2007/09/04
危険家屋の利用禁止をもっと強化するべきではないでしょうか
姉歯事件などで、危険建物の存在がクローズアップされましたが、実は、これは、新築物件に限った話です。建築基準法は大地震の度に改正されていますから、古い建物は建築基準法が要求する耐震基準を満たしていないことが多いのです。単に耐震基準を満たしていないということだけならいいのですが、崩れかかっていたり、姉歯物件よりも危険な建物であったとしても、その利用禁止を求めることは極めて困難というのが、現状の法律の運用状況です。その最大の原因が最高裁の判例の存在です。朽廃という法律用語がありますが(借地借家法附則第4条、第5条)、この解釈として、最高裁は、昭和30年6月1日判決で、「木造建物が、その柱、桁、屋根の小屋組などの要部に多少の腐蝕個所がみられても、これらの部分の構造に基づく自らの力で屋根を支えて独立に地上に存立し、内部への出入に危険を感じさせることもないなど認定の状況にあるときは、右建物はいまだ一七条一項但書にいう朽廃の程度に達しないものと解すべきである。」としているので、屋根に穴が開いたぐらいでも朽廃とはならないことになってしまっているのです。

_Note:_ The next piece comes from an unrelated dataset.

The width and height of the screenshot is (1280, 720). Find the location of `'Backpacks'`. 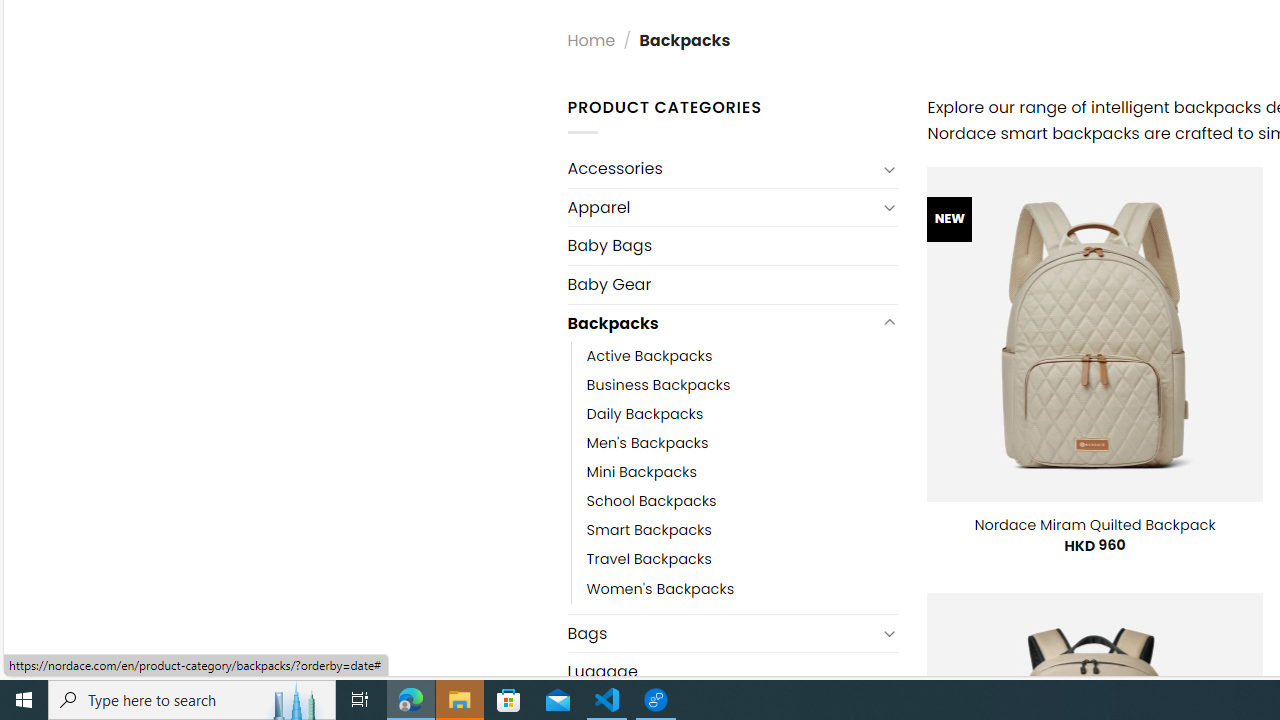

'Backpacks' is located at coordinates (720, 322).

この判例が、危険家屋の法律上の判定基準となっている関係で、隣地などからの請求にも、裁判所が消極的な態度をとる原因になっています。しかし、私は、この解釈は、第二次大戦後の住宅事情の劣悪な時代の名残ではないかと思います。現代では、雨漏りのする家に住んでいる人すらほとんどいないはずですし、ましてや屋根に穴が開いた建物に居住している人などあり得ません。危険家屋の存在は、倒壊などに伴って、その居住者以外にも、近隣や通行人の生死に関わる重大問題が引き起こすということを考えれば、この解釈は改められて当然だと思います。また、構造計算など、建物の強度計算に関する技術も進んでいるので、構造計算の結果によって、建物としての使用を禁止するということにしても、人によって判断が異なるというような事態はほとんど生じないので、不公平な結果になることを防ぐことはできます。ですから、法律を改正して、構造計算の数値によって一定水準以下の建物の使用は禁止してしまうことにするわけです。これは、ある意味で、DNA鑑定などの技術が発達していなかった時代に制定された民法で女性の待婚期間が設定されていたりして前の夫の子どもとしてしか戸籍に掲載できないようになっていることと似た問題とも言えるように思います。時代が変化した以上法律は変えるべきであって、裁判所が建物が使用できるかどうかを判断しにくいのであれば、構造計算による耐震基準数値をベースにした朽廃に関する基準を法律で決めてしまえばいいだけの話だと思うのです。借家人や借地人の保護に欠けるという非難を受けるかも知れませんが、人の命や怪我に関わることと借地権や借家権などという財産権のどちらに重きを置くかという問題であると考えれば、上記の非難は的外れのように思います。また、隣地の居住者など建物の強度に重大な利害関係を有する人からは、危険家屋の所有者に対して取壊を求める権利を認めるべきだと思います。ご近所づきあいの関係でクレームが言いにくい人もいるということを考えると、市町村などの地方自治体に取壊を命じることができるという制度ももっと実効性のあるシステムに変更するべきだと思います。建築基準法第10条で、危険な建築物に対する措置ができるようにはなっているのですが、実際には、所有者が自治体に申し入れても、賃借人がいるというだけで発令しなかったりするなど、使用禁止命令などほとんど発令されることがないというのが現状だからです。私は、この条文が使用禁止命令の発令を自治体の権利としているのが間違いで(この条文は、命ずることができるとしているだけで、使用を禁止しなければならないとはしていません。)、命を本気で守ろうとするのなら、危険家屋の使用禁止命令は自治体の義務とするべきだと思っています。